A run of entries:

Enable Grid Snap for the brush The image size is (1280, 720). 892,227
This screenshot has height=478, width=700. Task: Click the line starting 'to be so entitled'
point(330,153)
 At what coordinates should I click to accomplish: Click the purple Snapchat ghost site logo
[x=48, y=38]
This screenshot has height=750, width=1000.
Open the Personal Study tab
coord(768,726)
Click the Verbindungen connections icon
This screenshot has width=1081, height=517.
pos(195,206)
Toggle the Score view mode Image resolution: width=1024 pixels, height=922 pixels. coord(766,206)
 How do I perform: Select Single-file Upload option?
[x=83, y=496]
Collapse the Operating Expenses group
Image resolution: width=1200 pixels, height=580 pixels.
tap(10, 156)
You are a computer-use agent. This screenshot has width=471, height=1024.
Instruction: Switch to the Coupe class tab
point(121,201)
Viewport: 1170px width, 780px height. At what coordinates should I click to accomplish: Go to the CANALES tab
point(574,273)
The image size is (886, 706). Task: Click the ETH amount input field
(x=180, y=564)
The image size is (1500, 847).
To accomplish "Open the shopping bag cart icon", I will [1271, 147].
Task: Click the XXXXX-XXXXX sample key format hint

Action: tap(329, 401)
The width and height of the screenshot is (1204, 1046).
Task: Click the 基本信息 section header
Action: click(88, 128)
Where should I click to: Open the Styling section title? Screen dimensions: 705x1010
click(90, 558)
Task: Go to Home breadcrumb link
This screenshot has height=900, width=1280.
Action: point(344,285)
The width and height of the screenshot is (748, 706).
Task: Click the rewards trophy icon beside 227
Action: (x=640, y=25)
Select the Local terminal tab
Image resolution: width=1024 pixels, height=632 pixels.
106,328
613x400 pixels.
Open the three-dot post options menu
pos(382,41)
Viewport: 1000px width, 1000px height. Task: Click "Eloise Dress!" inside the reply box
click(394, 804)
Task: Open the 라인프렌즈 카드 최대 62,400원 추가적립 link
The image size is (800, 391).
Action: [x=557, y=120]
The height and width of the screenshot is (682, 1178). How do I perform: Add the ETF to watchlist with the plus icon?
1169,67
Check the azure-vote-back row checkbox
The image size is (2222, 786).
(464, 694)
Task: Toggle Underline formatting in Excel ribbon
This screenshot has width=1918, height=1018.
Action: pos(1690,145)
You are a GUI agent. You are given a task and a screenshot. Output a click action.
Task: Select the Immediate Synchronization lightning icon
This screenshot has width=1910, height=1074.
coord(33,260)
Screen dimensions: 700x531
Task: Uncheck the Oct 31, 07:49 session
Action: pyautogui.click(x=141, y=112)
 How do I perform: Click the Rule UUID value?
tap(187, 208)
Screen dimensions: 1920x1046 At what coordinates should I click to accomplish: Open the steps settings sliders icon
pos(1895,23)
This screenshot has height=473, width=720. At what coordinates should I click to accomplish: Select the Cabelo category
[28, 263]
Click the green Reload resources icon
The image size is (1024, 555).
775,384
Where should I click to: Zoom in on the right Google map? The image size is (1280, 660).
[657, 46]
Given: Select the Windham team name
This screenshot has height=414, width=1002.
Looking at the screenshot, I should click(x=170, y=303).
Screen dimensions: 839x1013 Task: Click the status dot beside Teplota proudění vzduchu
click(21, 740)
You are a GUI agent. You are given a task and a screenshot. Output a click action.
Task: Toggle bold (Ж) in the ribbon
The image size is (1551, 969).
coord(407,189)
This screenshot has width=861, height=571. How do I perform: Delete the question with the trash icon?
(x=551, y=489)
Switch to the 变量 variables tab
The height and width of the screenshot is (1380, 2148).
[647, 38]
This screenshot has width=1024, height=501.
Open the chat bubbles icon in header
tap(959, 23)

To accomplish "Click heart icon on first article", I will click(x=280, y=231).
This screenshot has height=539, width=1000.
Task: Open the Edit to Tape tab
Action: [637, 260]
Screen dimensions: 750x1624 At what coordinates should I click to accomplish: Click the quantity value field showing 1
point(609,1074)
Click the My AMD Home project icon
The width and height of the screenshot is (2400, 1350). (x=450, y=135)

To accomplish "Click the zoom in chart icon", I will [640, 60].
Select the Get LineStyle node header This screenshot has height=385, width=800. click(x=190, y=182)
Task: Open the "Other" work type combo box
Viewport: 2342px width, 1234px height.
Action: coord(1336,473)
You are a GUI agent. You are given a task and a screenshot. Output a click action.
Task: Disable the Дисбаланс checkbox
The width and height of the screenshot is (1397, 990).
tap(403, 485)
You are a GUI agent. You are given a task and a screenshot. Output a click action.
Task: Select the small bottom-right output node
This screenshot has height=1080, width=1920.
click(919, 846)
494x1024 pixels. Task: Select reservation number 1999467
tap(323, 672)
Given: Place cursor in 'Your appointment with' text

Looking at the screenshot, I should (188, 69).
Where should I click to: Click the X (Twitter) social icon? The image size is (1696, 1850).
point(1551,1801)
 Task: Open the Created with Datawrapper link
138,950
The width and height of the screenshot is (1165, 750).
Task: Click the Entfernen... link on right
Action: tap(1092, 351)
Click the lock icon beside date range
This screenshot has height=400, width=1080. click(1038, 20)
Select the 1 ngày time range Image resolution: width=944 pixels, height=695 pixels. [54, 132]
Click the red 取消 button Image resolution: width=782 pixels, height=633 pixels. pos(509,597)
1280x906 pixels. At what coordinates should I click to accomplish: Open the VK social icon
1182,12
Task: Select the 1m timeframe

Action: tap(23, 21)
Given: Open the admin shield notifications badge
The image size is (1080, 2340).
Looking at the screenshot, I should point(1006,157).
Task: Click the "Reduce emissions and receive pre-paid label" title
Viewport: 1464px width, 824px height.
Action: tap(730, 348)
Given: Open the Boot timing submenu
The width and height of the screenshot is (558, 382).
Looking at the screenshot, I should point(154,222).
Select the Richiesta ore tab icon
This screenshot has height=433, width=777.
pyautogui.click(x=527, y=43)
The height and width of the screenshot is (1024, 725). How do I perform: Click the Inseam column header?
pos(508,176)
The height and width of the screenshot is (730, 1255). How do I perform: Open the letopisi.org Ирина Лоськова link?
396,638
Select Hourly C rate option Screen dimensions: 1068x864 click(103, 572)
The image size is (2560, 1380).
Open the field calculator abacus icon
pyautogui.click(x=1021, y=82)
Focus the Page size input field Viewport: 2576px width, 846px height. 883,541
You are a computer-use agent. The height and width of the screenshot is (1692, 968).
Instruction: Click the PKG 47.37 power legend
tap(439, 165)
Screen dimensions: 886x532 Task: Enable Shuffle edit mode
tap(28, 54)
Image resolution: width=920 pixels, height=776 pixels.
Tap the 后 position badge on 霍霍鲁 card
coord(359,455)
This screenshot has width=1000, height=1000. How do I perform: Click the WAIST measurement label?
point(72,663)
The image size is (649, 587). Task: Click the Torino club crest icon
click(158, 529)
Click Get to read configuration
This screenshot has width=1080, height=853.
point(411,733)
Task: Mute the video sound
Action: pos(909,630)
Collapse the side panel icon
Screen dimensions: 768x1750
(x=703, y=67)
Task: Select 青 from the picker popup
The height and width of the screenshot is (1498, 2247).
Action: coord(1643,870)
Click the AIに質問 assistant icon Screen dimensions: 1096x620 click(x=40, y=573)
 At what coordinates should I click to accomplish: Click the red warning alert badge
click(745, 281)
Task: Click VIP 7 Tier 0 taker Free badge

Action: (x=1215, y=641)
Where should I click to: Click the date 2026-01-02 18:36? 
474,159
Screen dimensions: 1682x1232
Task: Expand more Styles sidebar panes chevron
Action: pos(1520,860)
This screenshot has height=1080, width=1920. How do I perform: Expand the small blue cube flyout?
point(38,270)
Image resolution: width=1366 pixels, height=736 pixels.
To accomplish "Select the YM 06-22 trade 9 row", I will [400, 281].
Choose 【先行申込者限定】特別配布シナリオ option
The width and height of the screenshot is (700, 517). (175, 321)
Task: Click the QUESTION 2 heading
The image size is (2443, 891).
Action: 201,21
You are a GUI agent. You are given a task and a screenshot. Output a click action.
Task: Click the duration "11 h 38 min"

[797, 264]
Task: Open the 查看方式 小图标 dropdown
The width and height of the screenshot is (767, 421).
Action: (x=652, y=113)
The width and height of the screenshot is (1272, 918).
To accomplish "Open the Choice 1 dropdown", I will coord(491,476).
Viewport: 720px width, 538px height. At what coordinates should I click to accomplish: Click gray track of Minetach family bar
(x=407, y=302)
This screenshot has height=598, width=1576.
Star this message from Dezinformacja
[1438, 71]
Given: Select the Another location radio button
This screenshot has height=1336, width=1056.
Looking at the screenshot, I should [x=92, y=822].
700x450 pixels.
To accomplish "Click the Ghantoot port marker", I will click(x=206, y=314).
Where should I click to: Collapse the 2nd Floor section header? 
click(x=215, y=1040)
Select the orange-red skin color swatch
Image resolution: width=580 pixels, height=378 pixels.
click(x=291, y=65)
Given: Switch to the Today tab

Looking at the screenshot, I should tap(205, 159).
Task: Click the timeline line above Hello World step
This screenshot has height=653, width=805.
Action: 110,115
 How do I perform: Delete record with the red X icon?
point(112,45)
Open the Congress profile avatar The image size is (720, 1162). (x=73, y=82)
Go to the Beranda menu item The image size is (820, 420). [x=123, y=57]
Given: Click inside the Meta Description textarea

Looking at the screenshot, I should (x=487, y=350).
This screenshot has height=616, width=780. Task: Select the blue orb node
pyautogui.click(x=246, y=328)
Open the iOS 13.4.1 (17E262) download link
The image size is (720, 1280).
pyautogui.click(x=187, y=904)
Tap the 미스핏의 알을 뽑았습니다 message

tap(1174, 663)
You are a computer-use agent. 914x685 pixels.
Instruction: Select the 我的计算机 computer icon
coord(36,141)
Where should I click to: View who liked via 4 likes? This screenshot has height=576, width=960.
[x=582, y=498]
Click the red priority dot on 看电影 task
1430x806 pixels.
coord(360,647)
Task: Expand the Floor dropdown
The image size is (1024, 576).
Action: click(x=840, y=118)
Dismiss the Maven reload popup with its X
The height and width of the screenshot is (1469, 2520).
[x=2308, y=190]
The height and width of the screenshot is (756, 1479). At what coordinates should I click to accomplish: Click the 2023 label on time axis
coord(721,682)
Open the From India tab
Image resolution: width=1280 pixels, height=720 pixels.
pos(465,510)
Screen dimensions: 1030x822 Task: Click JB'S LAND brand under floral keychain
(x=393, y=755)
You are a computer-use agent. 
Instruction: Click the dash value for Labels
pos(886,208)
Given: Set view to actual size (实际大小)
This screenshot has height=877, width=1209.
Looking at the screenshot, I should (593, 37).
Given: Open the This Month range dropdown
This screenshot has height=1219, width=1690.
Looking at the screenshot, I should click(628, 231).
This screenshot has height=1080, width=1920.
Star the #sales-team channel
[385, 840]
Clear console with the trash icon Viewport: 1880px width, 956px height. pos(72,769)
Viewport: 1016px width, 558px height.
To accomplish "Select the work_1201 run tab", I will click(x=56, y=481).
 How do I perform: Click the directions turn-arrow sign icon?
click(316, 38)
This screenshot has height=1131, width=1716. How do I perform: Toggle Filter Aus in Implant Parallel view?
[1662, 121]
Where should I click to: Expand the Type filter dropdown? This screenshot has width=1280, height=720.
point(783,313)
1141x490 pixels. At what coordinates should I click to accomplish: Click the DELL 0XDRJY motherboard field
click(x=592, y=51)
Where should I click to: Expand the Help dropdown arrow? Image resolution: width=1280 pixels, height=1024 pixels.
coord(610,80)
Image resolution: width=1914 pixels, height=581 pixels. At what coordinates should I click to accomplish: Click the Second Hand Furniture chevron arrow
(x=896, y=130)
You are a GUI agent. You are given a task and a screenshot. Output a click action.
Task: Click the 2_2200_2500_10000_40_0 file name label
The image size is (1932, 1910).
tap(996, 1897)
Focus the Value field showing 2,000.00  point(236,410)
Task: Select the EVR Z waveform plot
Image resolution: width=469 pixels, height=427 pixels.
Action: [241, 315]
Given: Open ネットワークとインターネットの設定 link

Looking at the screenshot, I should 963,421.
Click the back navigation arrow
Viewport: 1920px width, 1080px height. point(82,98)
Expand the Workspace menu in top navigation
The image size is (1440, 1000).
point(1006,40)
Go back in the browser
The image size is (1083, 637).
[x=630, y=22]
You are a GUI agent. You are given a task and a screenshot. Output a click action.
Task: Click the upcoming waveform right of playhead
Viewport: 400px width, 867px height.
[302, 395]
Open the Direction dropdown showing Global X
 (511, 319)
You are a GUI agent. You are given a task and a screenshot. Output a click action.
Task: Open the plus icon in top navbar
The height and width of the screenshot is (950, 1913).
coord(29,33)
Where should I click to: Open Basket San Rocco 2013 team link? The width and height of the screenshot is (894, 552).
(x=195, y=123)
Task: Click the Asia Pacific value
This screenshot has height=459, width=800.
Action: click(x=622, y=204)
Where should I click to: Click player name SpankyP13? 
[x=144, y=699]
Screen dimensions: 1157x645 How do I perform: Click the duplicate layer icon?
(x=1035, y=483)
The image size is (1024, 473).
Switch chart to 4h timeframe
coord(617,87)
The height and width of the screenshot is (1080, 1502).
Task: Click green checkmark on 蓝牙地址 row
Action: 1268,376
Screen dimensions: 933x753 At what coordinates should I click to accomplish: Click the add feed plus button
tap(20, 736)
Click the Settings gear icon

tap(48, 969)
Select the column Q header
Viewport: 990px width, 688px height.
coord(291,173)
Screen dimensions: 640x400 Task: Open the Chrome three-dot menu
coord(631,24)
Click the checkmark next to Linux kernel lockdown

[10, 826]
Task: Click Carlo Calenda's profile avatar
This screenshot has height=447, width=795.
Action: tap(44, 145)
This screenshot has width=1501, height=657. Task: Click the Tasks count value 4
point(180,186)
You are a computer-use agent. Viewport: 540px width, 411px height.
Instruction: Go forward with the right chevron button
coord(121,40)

Exercise requirements: Show every line of the entries above that contains the word "timeframe".

Final answer:
Task: Select the 1m timeframe
Switch chart to 4h timeframe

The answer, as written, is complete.